The Codex of Business Writing Software for Real-World Solutions 2.pptx
The Codex of Business Writing Software for Real-World Solutions 2.pptxThe Codex of Business Writing Software for Real-World Solutions 2.pptx
The Codex of Business Writing Software for Real-World Solutions 2.pptxMalak Abu Hammad
 
Partners Life - Insurer Innovation Award 2024
Partners Life - Insurer Innovation Award 2024Partners Life - Insurer Innovation Award 2024
Partners Life - Insurer Innovation Award 2024The Digital Insurer
 
GenCyber Cyber Security Day Presentation
GenCyber Cyber Security Day PresentationGenCyber Cyber Security Day Presentation
GenCyber Cyber Security Day PresentationMichael W. Hawkins
 
Kalyanpur ) Call Girls in Lucknow Finest Escorts Service 🍸 8923113531 🎰 Avail...
Kalyanpur ) Call Girls in Lucknow Finest Escorts Service 🍸 8923113531 🎰 Avail...Kalyanpur ) Call Girls in Lucknow Finest Escorts Service 🍸 8923113531 🎰 Avail...
Kalyanpur ) Call Girls in Lucknow Finest Escorts Service 🍸 8923113531 🎰 Avail...gurkirankumar98700
 
Driving Behavioral Change for Information Management through Data-Driven Gree...
Driving Behavioral Change for Information Management through Data-Driven Gree...Driving Behavioral Change for Information Management through Data-Driven Gree...
Driving Behavioral Change for Information Management through Data-Driven Gree...Enterprise Knowledge
 
A Domino Admins Adventures (Engage 2024)
A Domino Admins Adventures (Engage 2024)A Domino Admins Adventures (Engage 2024)
A Domino Admins Adventures (Engage 2024)Gabriella Davis
 
Unblocking The Main Thread Solving ANRs and Frozen Frames
Unblocking The Main Thread Solving ANRs and Frozen FramesUnblocking The Main Thread Solving ANRs and Frozen Frames
Unblocking The Main Thread Solving ANRs and Frozen FramesSinan KOZAK
 
A Call to Action for Generative AI in 2024
A Call to Action for Generative AI in 2024A Call to Action for Generative AI in 2024
A Call to Action for Generative AI in 2024Results
 
08448380779 Call Girls In Civil Lines Women Seeking Men
08448380779 Call Girls In Civil Lines Women Seeking Men08448380779 Call Girls In Civil Lines Women Seeking Men
08448380779 Call Girls In Civil Lines Women Seeking MenDelhi Call girls
 
🐬 The future of MySQL is Postgres 🐘
🐬  The future of MySQL is Postgres   🐘🐬  The future of MySQL is Postgres   🐘
🐬 The future of MySQL is Postgres 🐘RTylerCroy
 
Neo4j - How KGs are shaping the future of Generative AI at AWS Summit London ...

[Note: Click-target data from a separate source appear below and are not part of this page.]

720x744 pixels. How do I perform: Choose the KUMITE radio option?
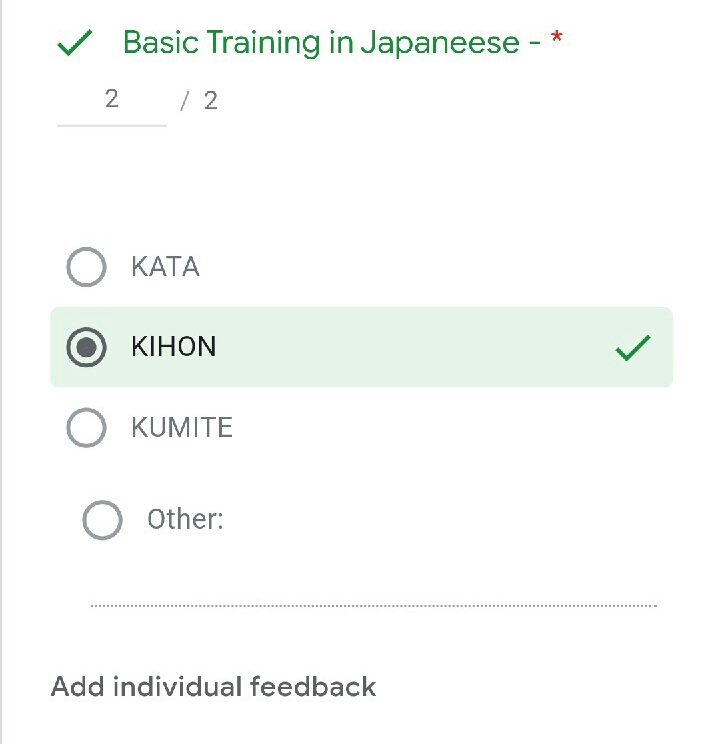point(86,428)
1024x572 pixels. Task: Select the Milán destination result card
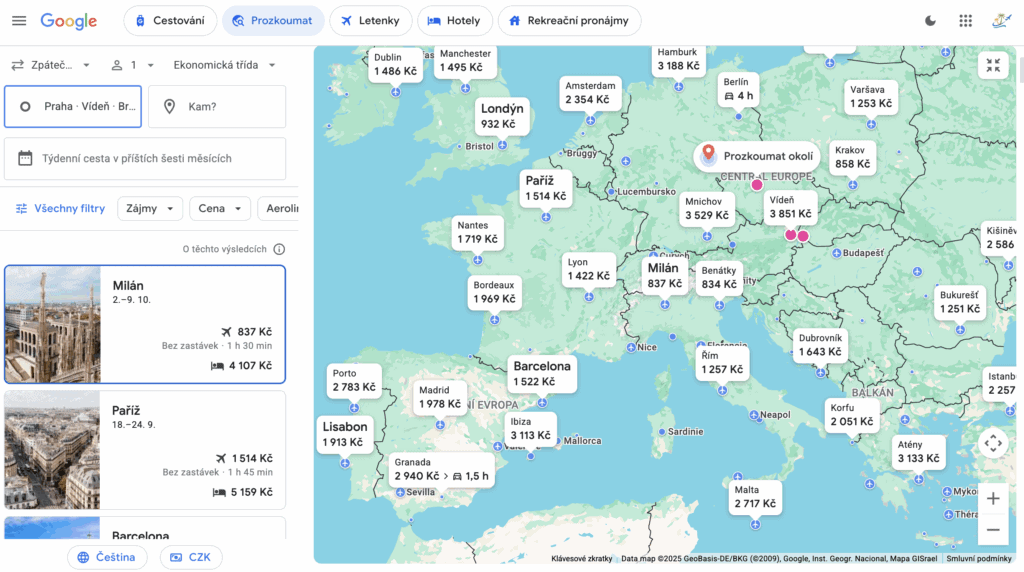point(145,324)
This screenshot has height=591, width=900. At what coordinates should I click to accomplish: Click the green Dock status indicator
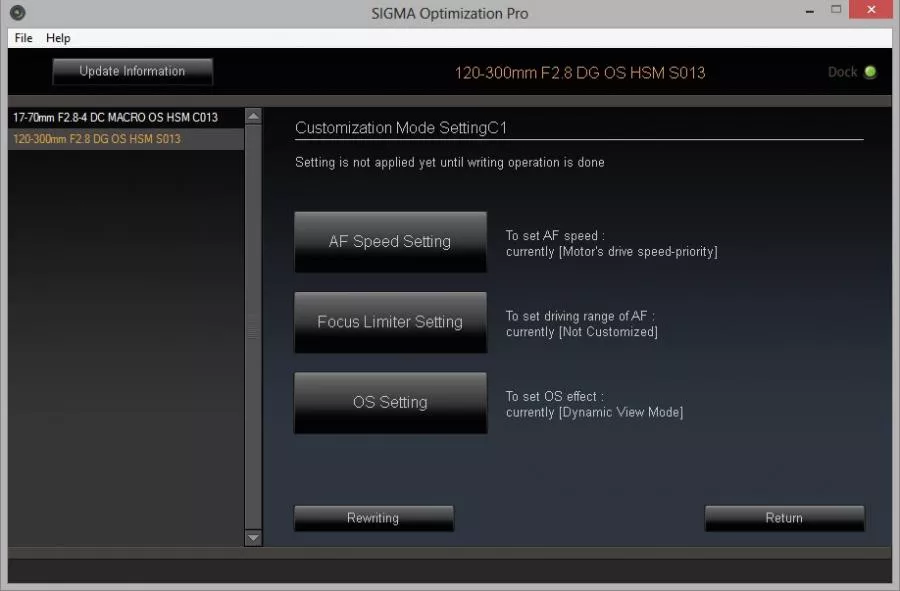click(870, 72)
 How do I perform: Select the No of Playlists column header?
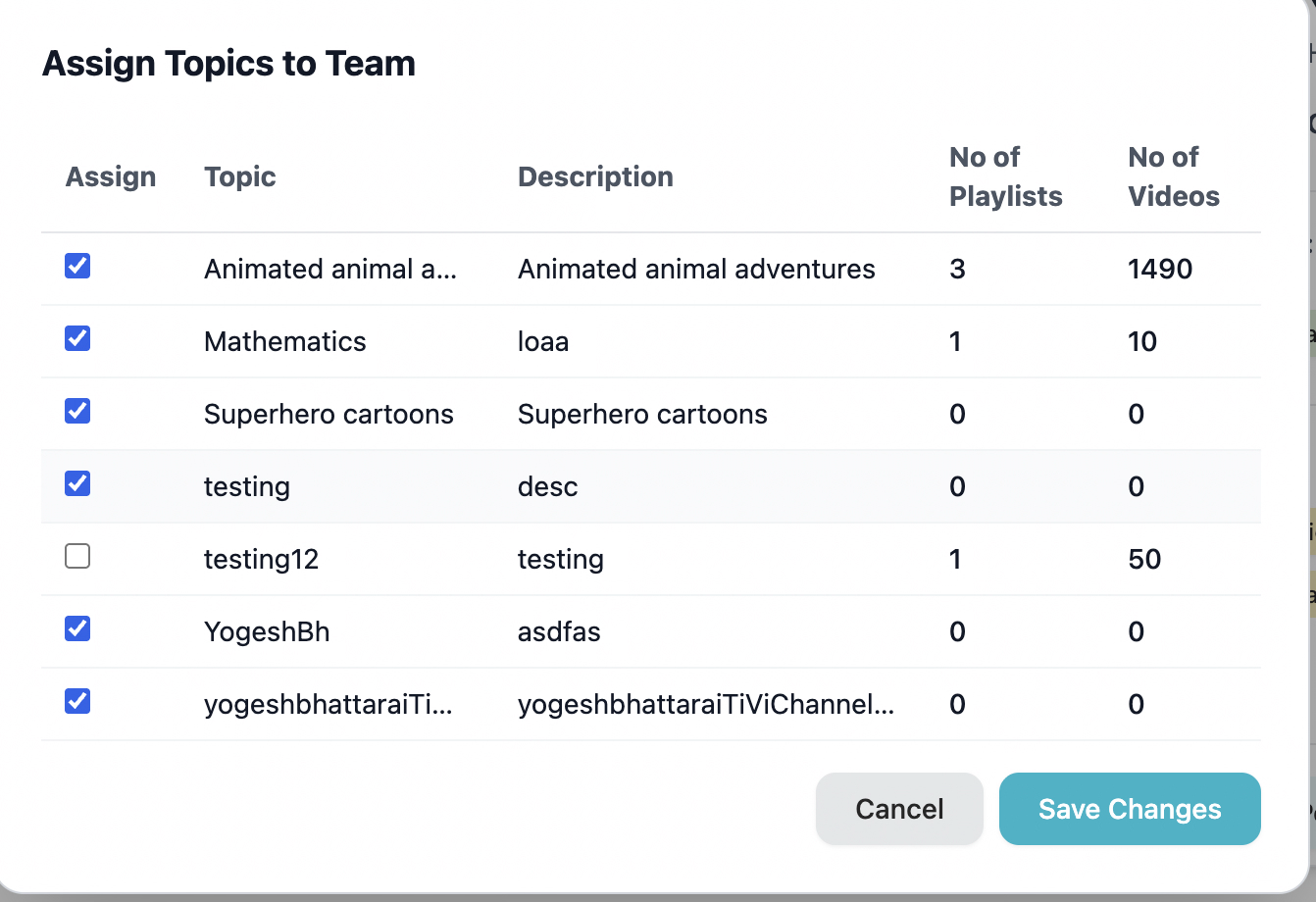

Neo4j - How KGs are shaping the future of Generative AI at AWS Summit London ...Neo4j - How KGs are shaping the future of Generative AI at AWS Summit London ...
Neo4j - How KGs are shaping the future of Generative AI at AWS Summit London ...Neo4j
 
Strategies for Unlocking Knowledge Management in Microsoft 365 in the Copilot...
Strategies for Unlocking Knowledge Management in Microsoft 365 in the Copilot...Strategies for Unlocking Knowledge Management in Microsoft 365 in the Copilot...
Strategies for Unlocking Knowledge Management in Microsoft 365 in the Copilot...Drew Madelung
 
Top 5 Benefits OF Using Muvi Live Paywall For Live Streams
Top 5 Benefits OF Using Muvi Live Paywall For Live StreamsTop 5 Benefits OF Using Muvi Live Paywall For Live Streams
Top 5 Benefits OF Using Muvi Live Paywall For Live StreamsRoshan Dwivedi
 
WhatsApp 9892124323 ✓Call Girls In Kalyan ( Mumbai ) secure service
WhatsApp 9892124323 ✓Call Girls In Kalyan ( Mumbai ) secure serviceWhatsApp 9892124323 ✓Call Girls In Kalyan ( Mumbai ) secure service
WhatsApp 9892124323 ✓Call Girls In Kalyan ( Mumbai ) secure servicePooja Nehwal
 
Finology Group – Insurtech Innovation Award 2024
Finology Group – Insurtech Innovation Award 2024Finology Group – Insurtech Innovation Award 2024
Finology Group – Insurtech Innovation Award 2024The Digital Insurer
 
Raspberry Pi 5: Challenges and Solutions in Bringing up an OpenGL/Vulkan Driv...
Raspberry Pi 5: Challenges and Solutions in Bringing up an OpenGL/Vulkan Driv...Raspberry Pi 5: Challenges and Solutions in Bringing up an OpenGL/Vulkan Driv...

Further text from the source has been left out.